• [Your assignment] The lines from the one containing "Click the Alle aktualisieren icon" to the end of the entries, both included, are what you need to transcribe exactly, without pictures and without anything else.

Collection entries

================================

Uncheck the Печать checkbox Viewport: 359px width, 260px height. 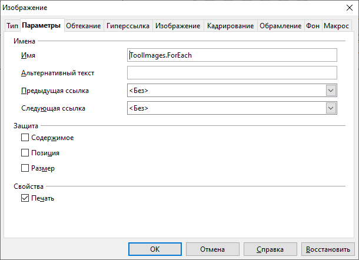point(25,198)
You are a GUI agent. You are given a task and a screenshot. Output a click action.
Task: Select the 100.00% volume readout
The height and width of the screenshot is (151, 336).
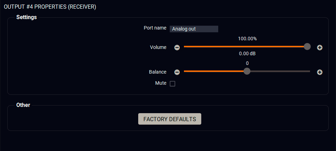[247, 39]
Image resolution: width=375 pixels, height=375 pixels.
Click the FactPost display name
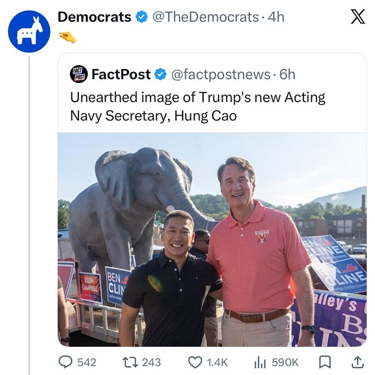click(121, 74)
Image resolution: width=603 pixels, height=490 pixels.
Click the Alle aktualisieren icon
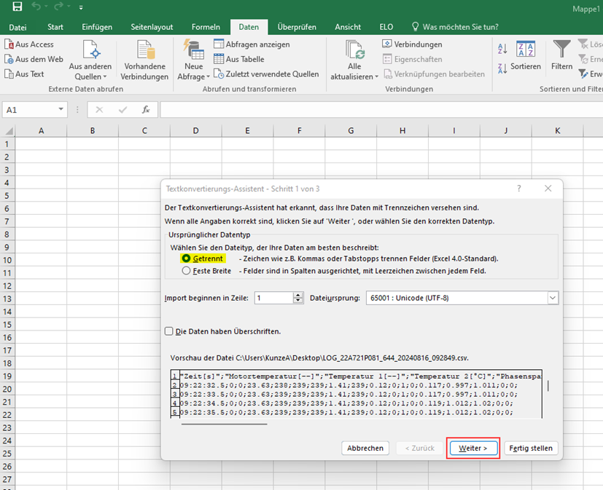pos(354,51)
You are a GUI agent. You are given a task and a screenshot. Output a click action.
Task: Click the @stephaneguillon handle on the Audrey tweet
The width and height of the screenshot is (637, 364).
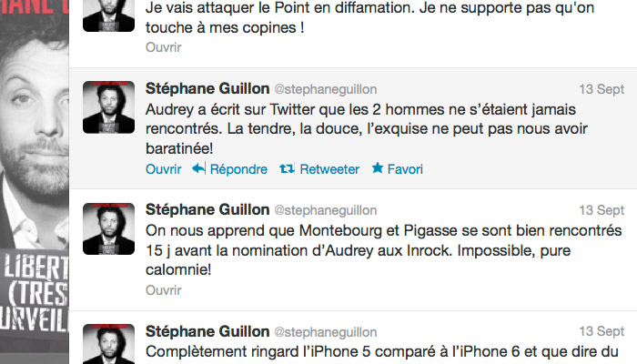[x=325, y=89]
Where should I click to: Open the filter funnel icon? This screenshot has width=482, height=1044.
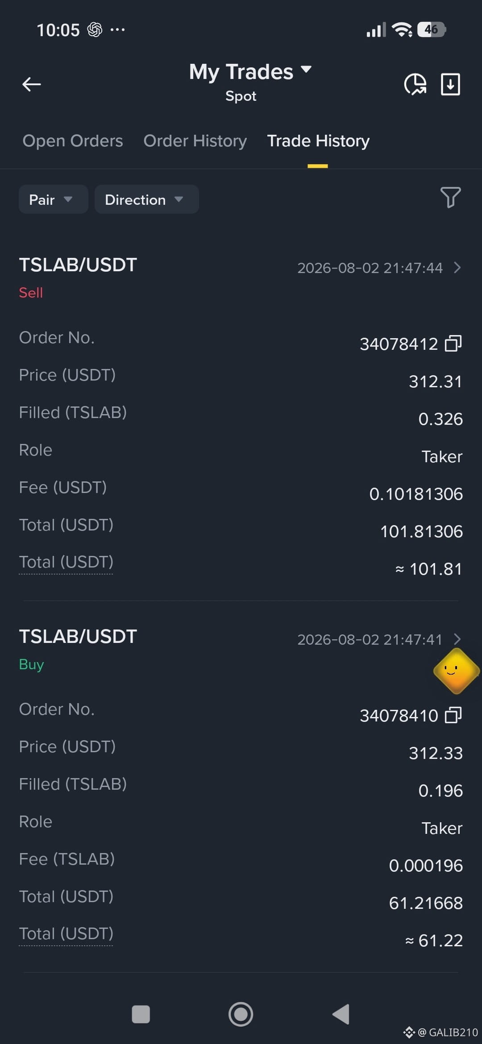click(x=450, y=197)
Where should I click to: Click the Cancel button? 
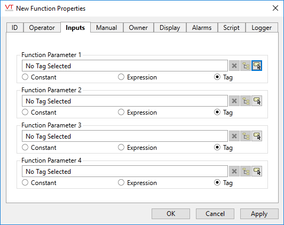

================================

• [Solved problem]
Click the Alle aktualisieren icon
pos(354,51)
You are a GUI agent. You are given a task and a screenshot. Output a click action.
Task: Click the @stephaneguillon handle on the Audrey tweet
The width and height of the screenshot is (637, 364).
[x=325, y=89]
Where should I click to: Open the filter funnel icon? This screenshot has width=482, height=1044.
click(x=450, y=197)
Where should I click to: Click the Cancel button? 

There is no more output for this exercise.